Vendors created this situation a couple years go, when they began offering deals to entrepreneurs who could acquire MR and CT scanners for no money down and no payments for 12 months. Selling scanners like furniture backfired, costing vendors money and time, as they are now trying to find new owners for old equipment. Industry sources indicate that the use of such creative financing has ended, but it's been tough on the industry and also on financiers, as underscored by last year's bankruptcy of DVI Financial.

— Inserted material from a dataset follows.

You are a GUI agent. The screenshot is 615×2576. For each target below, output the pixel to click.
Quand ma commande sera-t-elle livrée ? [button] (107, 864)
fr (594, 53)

"We predicted a washing out of these imaging centers," Plochocki said. "DVI was the first telltale sign. They financed a lot of these guys."

The demise of would-be imaging entrepreneurs has produced a buyers' market in used imaging equipment. But that has not given Plochocki reason to relax. The key to success is maximizing cash flow from the existing facilities. The company holds firm against efforts aimed at winning discounts for scans.

"We walk away from contracts if they want to cut beyond a certain level," he said. "Our strength is that we have created some pretty good regional networks, not that we have maximum leverage, but we have some leverage with payer groups."

The slight majority of Insight's revenues-53%-comes from patient services paid by the patient or insurance carrier. Only 2% comes from mobile operations, and the remainder comes from fixed sites.

Contract services accounted for about 47% of the total revenues in 2003. These were obtained by billing hospitals directly for mobile or fixed site services provided at its location. The hospital then must collect its funds from the patient. Contract revenues are also obtained from management fees and equipment rentals.

Insight Health does not seek to be the low-cost provider. The companies that do bring down the entire sector, harming themselves as well as others by undercutting payments and trimming margins, Plochocki said. Insight seeks instead to provide a better service. The company established 800 numbers for managed-care operations in different regions so that case managers can call in and determine the earliest availability for a scan in a location suited to the patient. Alternatively, they can go online and, through a service called RadPortal, look at the schedules of individual centers and actually schedule an appointment for patients themselves.

Service is the key to winning and keeping customers, Plochocki said. It is especially important in the imaging service industry, because those actually receiving the service-individual patients-seldom return. That means the referring base has to be handled effectively, efficiently, and with extreme care.

"If we do 20 scans a day in a center, we need 20 brand new people on the schedule tomorrow," he said. "Or we don't have any revenue."